• PROBLEM DESCRIPTION: Lines containing the word "dropdown" are to be copied from the data below.

• Collected data entries:
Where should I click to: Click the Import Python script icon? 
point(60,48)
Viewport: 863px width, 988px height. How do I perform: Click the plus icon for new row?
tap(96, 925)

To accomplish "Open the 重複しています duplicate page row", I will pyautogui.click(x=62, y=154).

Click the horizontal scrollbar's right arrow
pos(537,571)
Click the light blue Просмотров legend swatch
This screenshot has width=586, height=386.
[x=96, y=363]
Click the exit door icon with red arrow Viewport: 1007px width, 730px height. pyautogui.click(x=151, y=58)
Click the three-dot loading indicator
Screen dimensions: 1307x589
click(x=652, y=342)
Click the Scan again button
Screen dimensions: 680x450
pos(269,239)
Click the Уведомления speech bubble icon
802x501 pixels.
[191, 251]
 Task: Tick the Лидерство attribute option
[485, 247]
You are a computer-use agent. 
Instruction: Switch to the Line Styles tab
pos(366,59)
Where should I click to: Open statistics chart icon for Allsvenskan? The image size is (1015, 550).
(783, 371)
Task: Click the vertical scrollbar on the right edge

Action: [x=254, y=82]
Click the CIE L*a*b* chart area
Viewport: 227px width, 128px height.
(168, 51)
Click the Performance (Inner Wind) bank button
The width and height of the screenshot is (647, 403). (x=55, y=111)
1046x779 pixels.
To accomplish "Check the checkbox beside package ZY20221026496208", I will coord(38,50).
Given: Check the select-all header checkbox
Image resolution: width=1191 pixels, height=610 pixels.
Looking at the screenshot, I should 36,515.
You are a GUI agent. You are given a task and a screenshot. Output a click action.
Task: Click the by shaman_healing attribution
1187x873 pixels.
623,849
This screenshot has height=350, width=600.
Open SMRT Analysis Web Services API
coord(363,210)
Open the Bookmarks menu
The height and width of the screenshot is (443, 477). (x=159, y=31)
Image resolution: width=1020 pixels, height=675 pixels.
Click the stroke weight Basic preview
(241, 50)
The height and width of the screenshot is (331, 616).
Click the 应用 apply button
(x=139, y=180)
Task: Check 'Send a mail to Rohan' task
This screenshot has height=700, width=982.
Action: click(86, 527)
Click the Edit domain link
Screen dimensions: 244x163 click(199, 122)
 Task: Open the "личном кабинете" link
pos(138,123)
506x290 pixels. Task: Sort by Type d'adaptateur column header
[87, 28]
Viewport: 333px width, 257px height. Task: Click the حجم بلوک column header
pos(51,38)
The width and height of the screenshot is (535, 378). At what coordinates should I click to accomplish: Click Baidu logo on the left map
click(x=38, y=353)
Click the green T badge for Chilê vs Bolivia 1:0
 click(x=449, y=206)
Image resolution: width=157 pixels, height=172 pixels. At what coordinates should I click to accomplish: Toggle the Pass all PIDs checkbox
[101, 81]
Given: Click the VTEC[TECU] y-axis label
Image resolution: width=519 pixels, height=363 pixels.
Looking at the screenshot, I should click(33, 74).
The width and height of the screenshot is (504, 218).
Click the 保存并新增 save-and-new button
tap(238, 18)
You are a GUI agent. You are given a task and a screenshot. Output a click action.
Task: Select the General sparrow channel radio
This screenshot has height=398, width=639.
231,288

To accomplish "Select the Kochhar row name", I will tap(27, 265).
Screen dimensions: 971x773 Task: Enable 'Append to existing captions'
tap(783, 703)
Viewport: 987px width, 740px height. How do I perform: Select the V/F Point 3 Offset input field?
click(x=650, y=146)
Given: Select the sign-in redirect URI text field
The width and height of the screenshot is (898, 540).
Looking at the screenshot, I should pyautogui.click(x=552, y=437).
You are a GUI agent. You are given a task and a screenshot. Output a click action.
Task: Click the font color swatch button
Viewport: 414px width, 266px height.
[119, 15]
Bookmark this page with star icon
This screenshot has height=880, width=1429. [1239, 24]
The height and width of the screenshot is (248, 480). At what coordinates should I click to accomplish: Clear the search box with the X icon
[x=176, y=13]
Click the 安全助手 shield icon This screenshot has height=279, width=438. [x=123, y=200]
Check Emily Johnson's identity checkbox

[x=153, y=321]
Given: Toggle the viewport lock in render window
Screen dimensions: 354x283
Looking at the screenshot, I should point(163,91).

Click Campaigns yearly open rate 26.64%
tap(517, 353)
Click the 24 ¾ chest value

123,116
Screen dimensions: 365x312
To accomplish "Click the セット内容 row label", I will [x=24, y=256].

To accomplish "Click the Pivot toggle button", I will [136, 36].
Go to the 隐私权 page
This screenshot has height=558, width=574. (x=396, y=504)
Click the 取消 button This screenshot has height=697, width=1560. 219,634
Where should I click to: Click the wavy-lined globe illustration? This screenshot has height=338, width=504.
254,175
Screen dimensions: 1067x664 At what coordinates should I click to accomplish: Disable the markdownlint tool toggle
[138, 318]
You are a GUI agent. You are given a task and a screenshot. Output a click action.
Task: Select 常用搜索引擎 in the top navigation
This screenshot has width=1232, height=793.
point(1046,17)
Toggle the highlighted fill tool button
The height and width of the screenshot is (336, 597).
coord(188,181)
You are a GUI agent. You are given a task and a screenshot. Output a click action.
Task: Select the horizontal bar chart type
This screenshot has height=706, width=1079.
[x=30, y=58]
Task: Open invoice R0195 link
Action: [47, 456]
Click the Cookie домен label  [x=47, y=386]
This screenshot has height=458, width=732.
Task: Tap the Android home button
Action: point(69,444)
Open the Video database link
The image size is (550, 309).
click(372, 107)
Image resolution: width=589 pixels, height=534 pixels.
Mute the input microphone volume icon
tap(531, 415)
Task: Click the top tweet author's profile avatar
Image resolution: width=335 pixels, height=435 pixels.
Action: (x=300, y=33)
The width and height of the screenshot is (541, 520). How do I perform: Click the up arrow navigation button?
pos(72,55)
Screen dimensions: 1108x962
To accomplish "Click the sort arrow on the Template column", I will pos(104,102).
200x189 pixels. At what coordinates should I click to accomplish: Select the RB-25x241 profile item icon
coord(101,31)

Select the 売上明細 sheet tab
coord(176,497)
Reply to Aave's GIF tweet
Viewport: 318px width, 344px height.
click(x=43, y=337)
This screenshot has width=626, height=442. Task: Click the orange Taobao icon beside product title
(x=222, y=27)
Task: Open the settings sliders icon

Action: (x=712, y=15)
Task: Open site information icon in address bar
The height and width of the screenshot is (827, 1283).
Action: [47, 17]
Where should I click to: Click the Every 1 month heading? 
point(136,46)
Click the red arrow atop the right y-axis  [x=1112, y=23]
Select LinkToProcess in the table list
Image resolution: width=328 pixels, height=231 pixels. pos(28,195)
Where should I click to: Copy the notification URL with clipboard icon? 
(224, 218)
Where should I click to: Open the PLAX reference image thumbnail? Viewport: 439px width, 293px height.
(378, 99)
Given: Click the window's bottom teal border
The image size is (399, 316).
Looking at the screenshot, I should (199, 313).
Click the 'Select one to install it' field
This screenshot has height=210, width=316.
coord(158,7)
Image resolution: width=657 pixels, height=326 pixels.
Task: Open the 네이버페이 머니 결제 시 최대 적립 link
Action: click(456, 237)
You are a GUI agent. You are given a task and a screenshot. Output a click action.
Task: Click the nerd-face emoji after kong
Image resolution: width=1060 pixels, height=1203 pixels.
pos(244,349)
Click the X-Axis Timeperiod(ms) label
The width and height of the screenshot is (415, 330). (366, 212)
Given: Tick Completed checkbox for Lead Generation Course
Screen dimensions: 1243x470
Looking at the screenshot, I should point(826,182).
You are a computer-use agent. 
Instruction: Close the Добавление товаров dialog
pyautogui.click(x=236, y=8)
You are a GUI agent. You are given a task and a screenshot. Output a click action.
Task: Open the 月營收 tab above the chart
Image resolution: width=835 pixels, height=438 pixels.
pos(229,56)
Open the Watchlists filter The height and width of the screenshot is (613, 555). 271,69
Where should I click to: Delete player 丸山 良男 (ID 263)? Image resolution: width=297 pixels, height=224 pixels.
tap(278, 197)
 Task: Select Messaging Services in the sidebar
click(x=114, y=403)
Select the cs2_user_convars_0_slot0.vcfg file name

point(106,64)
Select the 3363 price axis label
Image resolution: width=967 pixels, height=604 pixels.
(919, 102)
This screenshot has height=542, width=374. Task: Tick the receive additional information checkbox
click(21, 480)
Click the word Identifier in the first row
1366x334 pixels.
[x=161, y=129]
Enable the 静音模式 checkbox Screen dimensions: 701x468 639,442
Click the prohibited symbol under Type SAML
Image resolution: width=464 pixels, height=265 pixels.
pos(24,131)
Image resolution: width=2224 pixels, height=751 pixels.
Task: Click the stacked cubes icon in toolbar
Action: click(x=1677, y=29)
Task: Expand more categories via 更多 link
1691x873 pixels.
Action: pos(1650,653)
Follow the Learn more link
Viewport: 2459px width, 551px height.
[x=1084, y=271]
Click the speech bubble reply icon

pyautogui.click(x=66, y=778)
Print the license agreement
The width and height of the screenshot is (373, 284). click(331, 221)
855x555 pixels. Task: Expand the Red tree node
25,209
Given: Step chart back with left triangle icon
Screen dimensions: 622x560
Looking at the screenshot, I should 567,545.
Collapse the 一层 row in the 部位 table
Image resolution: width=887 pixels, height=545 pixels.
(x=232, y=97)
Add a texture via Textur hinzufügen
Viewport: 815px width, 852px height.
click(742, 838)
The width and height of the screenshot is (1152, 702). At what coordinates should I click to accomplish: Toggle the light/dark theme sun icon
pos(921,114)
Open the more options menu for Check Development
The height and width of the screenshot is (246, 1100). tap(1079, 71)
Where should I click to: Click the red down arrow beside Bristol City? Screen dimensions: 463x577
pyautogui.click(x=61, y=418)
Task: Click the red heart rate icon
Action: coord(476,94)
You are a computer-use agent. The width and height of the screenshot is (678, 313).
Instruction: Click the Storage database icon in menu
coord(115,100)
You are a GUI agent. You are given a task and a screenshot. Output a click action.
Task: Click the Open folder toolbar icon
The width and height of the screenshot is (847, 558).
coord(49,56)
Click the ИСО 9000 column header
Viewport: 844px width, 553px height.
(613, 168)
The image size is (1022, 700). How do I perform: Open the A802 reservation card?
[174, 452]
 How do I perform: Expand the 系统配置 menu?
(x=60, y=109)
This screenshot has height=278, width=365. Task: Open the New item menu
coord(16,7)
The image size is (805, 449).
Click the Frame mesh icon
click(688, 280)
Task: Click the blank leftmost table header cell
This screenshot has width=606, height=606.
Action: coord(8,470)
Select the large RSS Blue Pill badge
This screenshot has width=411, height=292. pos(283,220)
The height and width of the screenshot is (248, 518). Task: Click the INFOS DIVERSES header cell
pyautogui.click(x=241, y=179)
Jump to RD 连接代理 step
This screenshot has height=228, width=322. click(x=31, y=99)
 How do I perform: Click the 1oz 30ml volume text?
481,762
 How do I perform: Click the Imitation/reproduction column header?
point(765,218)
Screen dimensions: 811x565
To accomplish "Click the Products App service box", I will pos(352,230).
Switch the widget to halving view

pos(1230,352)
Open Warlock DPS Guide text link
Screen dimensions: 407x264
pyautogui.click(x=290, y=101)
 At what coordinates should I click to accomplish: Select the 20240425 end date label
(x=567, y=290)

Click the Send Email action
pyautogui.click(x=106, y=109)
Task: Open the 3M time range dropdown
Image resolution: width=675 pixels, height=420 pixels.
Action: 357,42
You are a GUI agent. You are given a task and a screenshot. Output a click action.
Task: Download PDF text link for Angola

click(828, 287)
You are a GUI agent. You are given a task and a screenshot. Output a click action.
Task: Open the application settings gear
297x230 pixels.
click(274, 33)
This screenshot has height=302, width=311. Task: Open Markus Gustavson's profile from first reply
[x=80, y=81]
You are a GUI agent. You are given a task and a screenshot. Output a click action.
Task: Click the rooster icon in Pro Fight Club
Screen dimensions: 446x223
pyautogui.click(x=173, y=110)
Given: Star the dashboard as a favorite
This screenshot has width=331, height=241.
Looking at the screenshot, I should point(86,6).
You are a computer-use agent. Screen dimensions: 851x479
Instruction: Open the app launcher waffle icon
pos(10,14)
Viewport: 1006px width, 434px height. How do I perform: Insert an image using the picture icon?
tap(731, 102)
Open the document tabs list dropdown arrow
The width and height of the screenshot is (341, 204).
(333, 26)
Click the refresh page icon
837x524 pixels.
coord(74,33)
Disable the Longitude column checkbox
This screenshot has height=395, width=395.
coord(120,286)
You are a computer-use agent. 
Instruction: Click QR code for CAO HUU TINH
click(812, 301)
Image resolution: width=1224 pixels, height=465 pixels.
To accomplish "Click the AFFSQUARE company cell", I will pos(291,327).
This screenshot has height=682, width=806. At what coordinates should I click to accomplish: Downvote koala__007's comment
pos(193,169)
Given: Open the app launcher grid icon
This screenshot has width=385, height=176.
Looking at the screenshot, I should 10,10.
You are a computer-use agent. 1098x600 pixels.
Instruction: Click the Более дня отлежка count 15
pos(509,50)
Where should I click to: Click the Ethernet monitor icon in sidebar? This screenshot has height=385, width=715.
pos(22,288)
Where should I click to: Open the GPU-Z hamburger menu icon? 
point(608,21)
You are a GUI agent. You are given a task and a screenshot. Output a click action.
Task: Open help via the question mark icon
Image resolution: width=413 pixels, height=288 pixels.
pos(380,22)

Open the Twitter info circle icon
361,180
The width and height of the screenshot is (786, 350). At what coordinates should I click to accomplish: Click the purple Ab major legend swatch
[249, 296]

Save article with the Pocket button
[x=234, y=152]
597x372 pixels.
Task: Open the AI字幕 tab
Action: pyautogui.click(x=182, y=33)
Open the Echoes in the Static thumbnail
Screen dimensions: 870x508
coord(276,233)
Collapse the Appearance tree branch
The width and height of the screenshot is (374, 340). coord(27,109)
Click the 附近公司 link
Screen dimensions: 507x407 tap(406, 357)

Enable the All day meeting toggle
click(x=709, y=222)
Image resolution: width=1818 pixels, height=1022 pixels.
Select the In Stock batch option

• ANSWER BOX:
Task: Open the 3M time range dropdown
Open the document tabs list dropdown arrow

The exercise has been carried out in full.